Wirecard: A $20B fraud?
Despite some concerns about financial accuracy, the payment gateway was flying high in mid-2019. Softbank had recently invested $1B, and Wirecard enjoyed a $20B market cap. Within months everything collapsed, leaving the CEO arrested, the COO on the run, and the company in insolvency proceedings.
One theory? Wirecard hoped to leverage its inaccurate valuation to acquire Deutsche Bank, and in the process cover for the >$2B missing from Wirecard accounts (paywall). But uncomfortable questions from the FT in Oct 2019 and careful auditing by KPMG dashed those hopes.
An important reminder of the importance of due diligence, and perhaps another sign that the world needs an anti-Softbank fund that simply shorts anything Softbank funds.
(Thanks to John Reed)
ISIS in Africa
Following a playbook of co-opting local grievances, ISIS has begun gaining a foothold in parts of Africa. Most recently, ISIS-affiliated groups occupied the port city of Mocimboa da Praia in Mozambique, where their occupation is displacing and destroying local society and endangering investment in the country (including a $23B regional natural gas project run by French energy giant Total).
Groups like ISIS prey on ordinary people who have lost hope for the future, and are therefore willing to take desperate steps. That of course doesn’t excuse their actions, but it does point to a holistic solution that must involve early intervention through education and empowerment. A purely militaristic approach merely addresses the symptoms.

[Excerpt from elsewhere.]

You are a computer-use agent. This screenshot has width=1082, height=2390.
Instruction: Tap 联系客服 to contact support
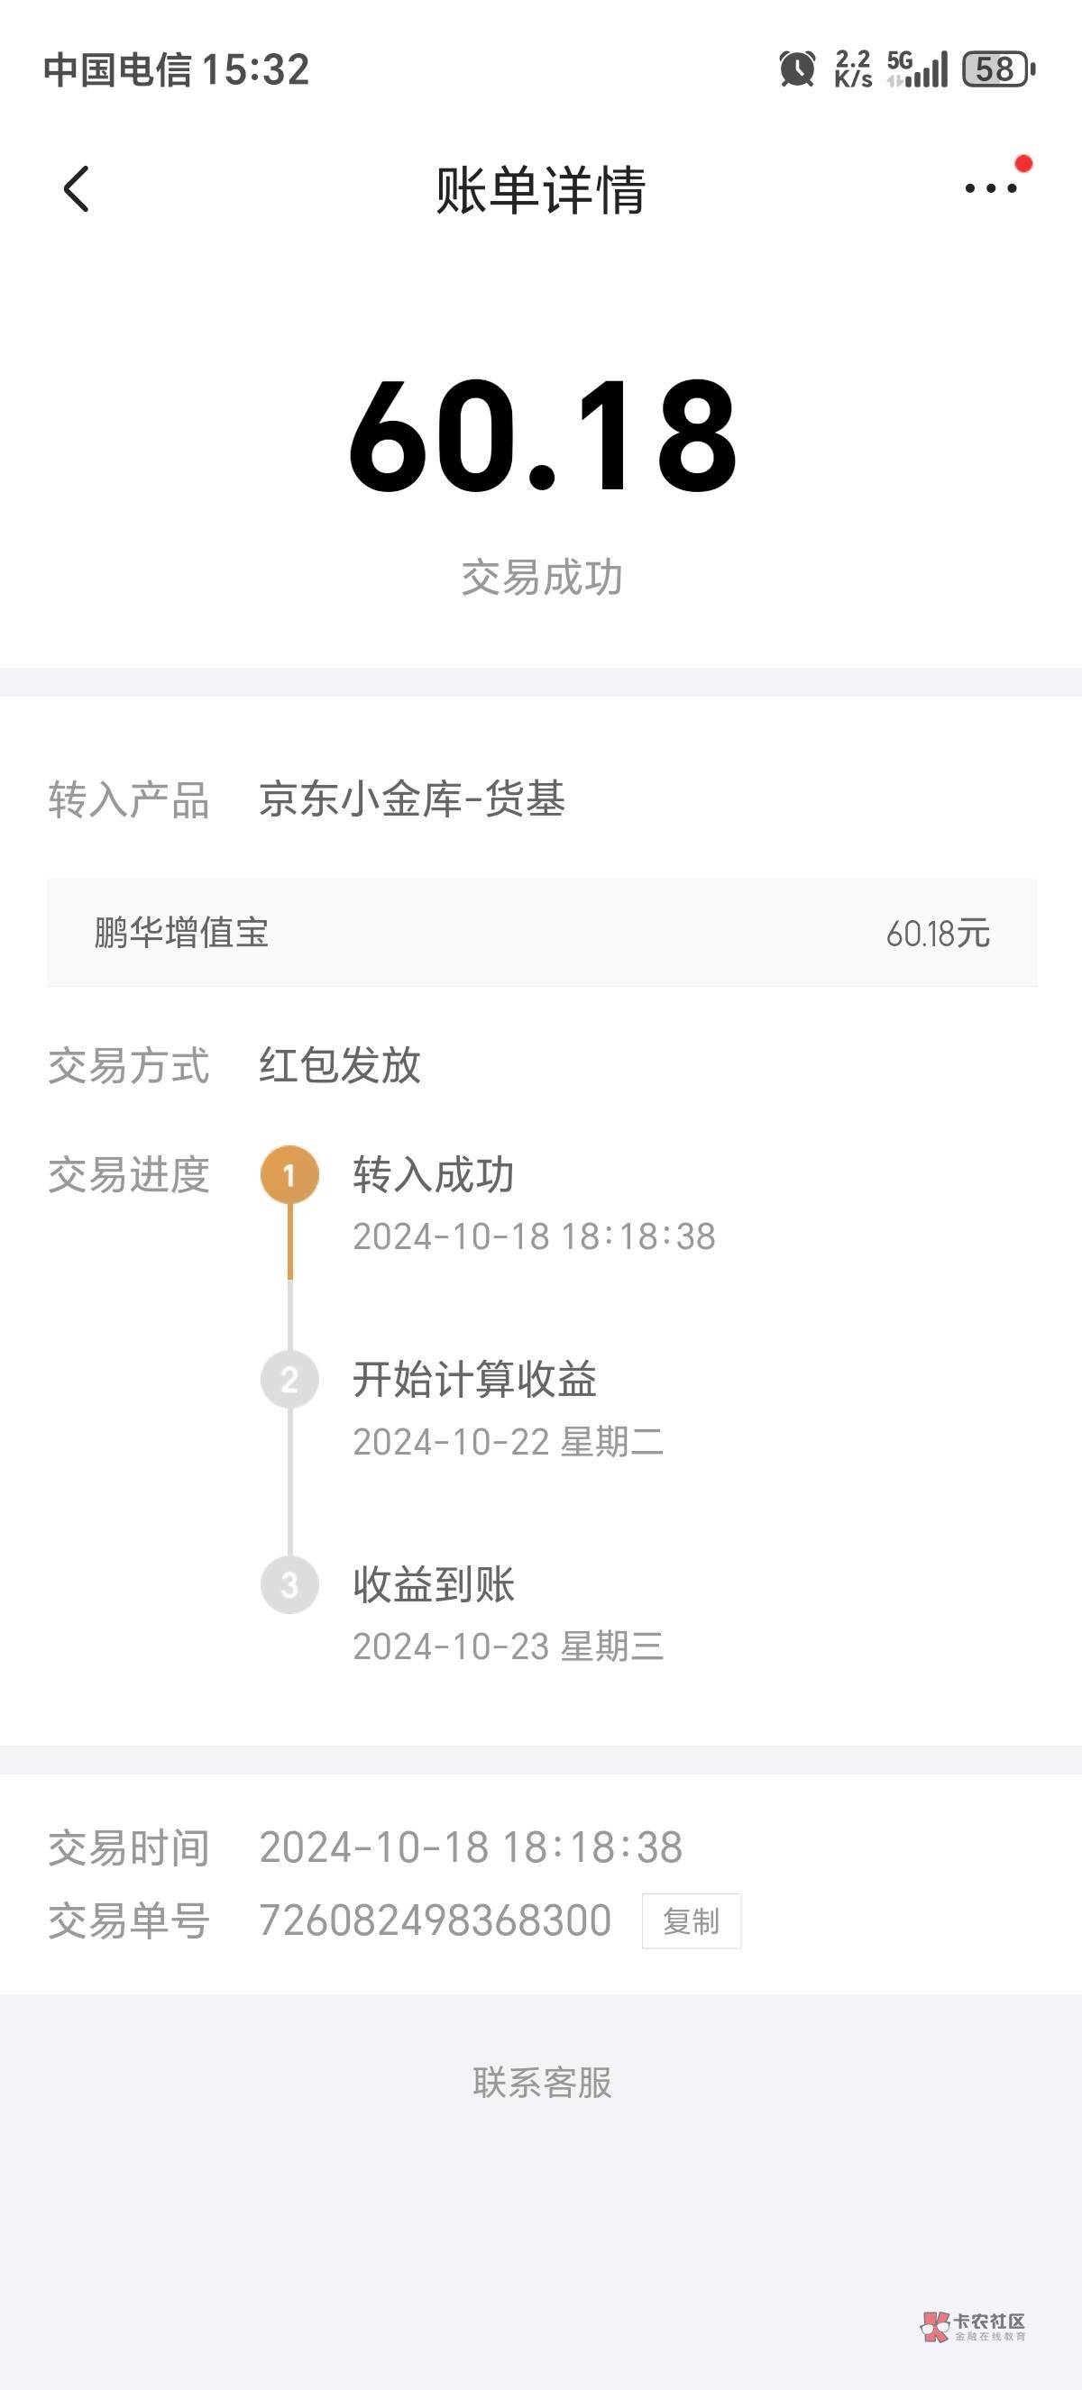[542, 2082]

(Thanks to Why Is This Interesting)
Fortnight v Apple: both losing?
Reading this update on the Fortnight v Apple case and fascinated by just how similar programming is to legal practice:
Short/elegant is best
Also an insightful early motion in a case that many Apple partners are likely watching closely. So far seems the courts see a good chance for Apple to win the core issue, while expressing some concern at the way Apple chose to enforce broad sanctions.
Out for a stroll
National Geographic published an excellent history on that most healing and uniquely human of activities: walking. From Gandhi to King, walking has been core to group protest. It’s also played a deeply individual role for authors like Louisa May Alcott and for everyday humans around the world. Throughout this unusual year, I’ve found long walks with audiobooks to be quite grounding.